Весь в поту я вскочил с кровати и побежал к телефону. У отца был знакомый нотариус. Он то мне сейчас и нужен.

Я набрал номер и попросил его приехать.

Долго ждать мне не пришлось. Спустя минут двадцать я услышал звонок в дверь.

— Добрый вечер, — произнёс высокий статный мужчина лет тридцати пяти в бежевом костюме, пожимая мне руку.

— Добрый, — я пожал руку и пригласил его в гостиную, чтобы обсудить нашу ситуацию.

— Я соболезную твоей утрате, твой отец… — Вот только этого мне сейчас не хватало. Каждое воспоминание вызывала бурю эмоций, стало жарко и холодно в тоже время. Я кое-как держался, чтобы не разреветься прямо тут.

— Не будем тратить время впустую. Похороны, нужно же организовать похороны? — Перебил его я.

— Ах, ты об этом? Они уже прошли, неделю назад.

— Как? Откуда же деньги? — Вероятно, я совсем потерял счет дням.

— Ну, у твоих родителей было завещание. В нем также сделано завещательное возложение.

— Что? — Я не мог поверить своим ушам. Они же были так молоды! Как можно думать о смерти в таком возрасте?

— У них был отдельный счет в банке, который был создан для подобных расходов.

— А я? Что дальше? Детский дом?

— Да, — виновато опустив глаза, прошептал он.

— Другого варианта развития событий нет?

— Нет, ты еще слишком мал даже для эмансипации, — последняя надежда угасла, — и да, они оставили тебе наследство, как единственному наследнику. Но, к сожалению, ты не можешь воспользоваться им до своего совершеннолетия.

Я молчал. Наследство — последнее, что меня сейчас интересовало.

— Квартира и сумма, необходимая на твоё обучение.

— Я могу попросить отвести меня к ним на могилу? — Еле сдерживая слезы продолжил я.

— Да, конечно. — После минутной паузы он продолжил. — Завтра, после обеда, будь готов, — я не стал уговаривать его поехать сегодня.

Комната вновь погрузилась в тишину, так привычно разъедающую мой мозг. Точнее, его остатки. Я обдумывал все возможные ситуации. Могу ли я жить у друзей? Вероятно, нет. Разве могу я их обременять? По закону хотя бы до 16 я должен быть под присмотром сначала опекуна, а после 14 попечителя. В детском доме нужно будет продержаться всего немного.

— Тогда у меня есть просьба, — он внимательно всмотрелся в моё лицо.
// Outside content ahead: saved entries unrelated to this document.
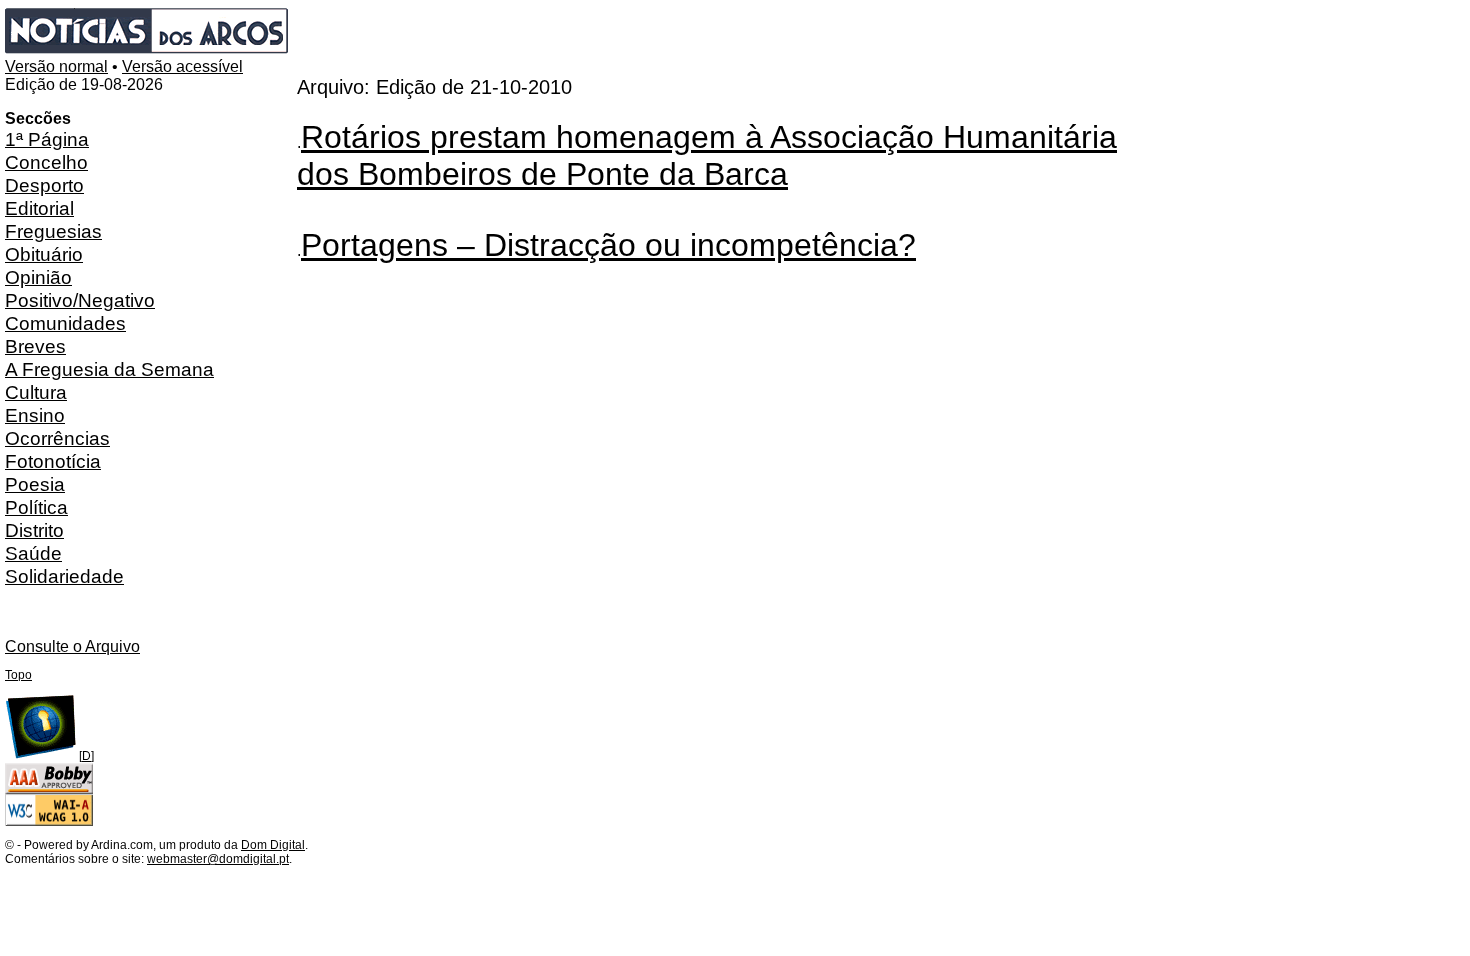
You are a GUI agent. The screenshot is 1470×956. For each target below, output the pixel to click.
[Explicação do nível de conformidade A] (49, 822)
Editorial (39, 208)
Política (36, 507)
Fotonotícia (53, 461)
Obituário (44, 254)
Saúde (33, 553)
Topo (18, 675)
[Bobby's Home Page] (49, 790)
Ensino (35, 415)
— Какая, — достаточно громко промолвил он. Даже слишком громко для моего нетрезвого сознания.

— Не хочу больше видеть этот город, могу я выбрать детдом как можно дальше? И, пусть данные о том, где я, в каком детдоме не будут доступны никому, — я поднял глаза на него.
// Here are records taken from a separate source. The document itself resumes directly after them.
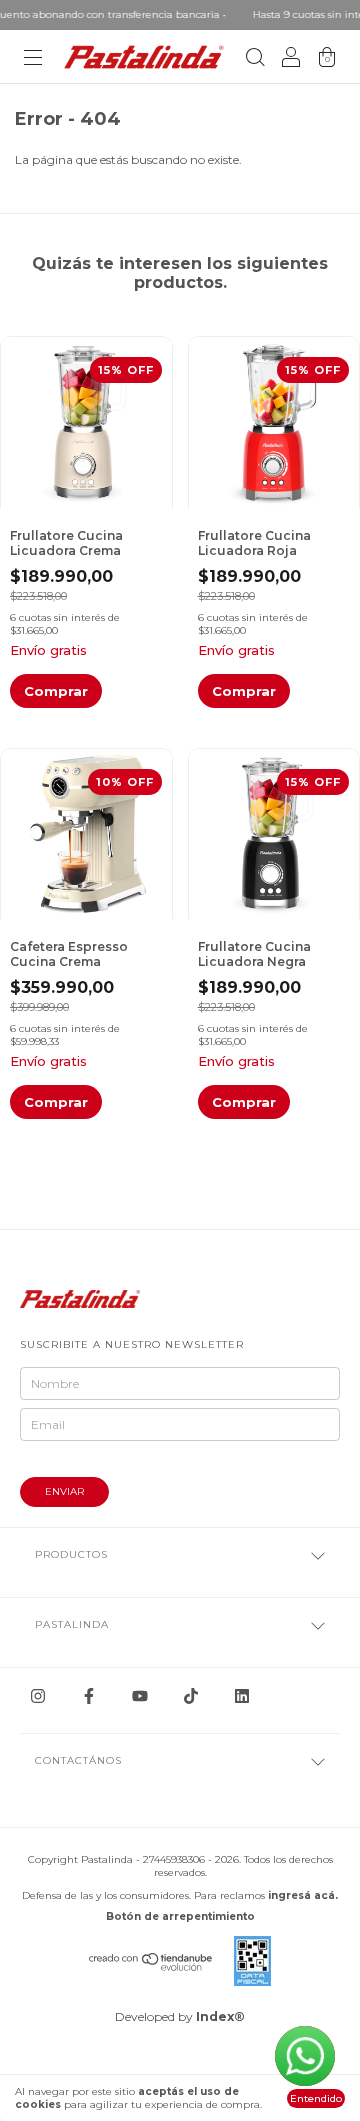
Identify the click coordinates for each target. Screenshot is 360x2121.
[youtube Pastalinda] (140, 1696)
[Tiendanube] (151, 1966)
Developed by (180, 2016)
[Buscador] (255, 59)
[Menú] (33, 59)
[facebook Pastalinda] (89, 1696)
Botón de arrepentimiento (180, 1916)
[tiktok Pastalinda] (191, 1696)
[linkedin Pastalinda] (242, 1696)
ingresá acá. (303, 1895)
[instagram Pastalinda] (38, 1696)
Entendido (316, 2098)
— Я уточню это у социальной службы, но, мне кажется, с этим не должно быть проблем. Будь готов в три, а после я отвезу тебя в детский дом. Извини, но я ничего не могу с этим поделать.

— Вам не за что извиняться, — я даже попытался изобразить что-то похожее на улыбку.

— Хоть мы и не были близко знакомы, но я успел узнать достаточно, чтобы смело говорить, что они были хороши людьми!

— Хорошими, говоришь? — Жесткая ухмылка решила посетить мое лицо. Я даже не заметил, как перешел на «ты», — Тогда почему они умерли? Почему? Почему хорошие люди умирают? Почему забрали именно их жизни, а не каких-нибудь серийных убийц, гуляющих на свободе? — Я всё-таки не справился. Не смог сдержать себя. Да я даже эмоциями управлять не могу, что я за бездарность?!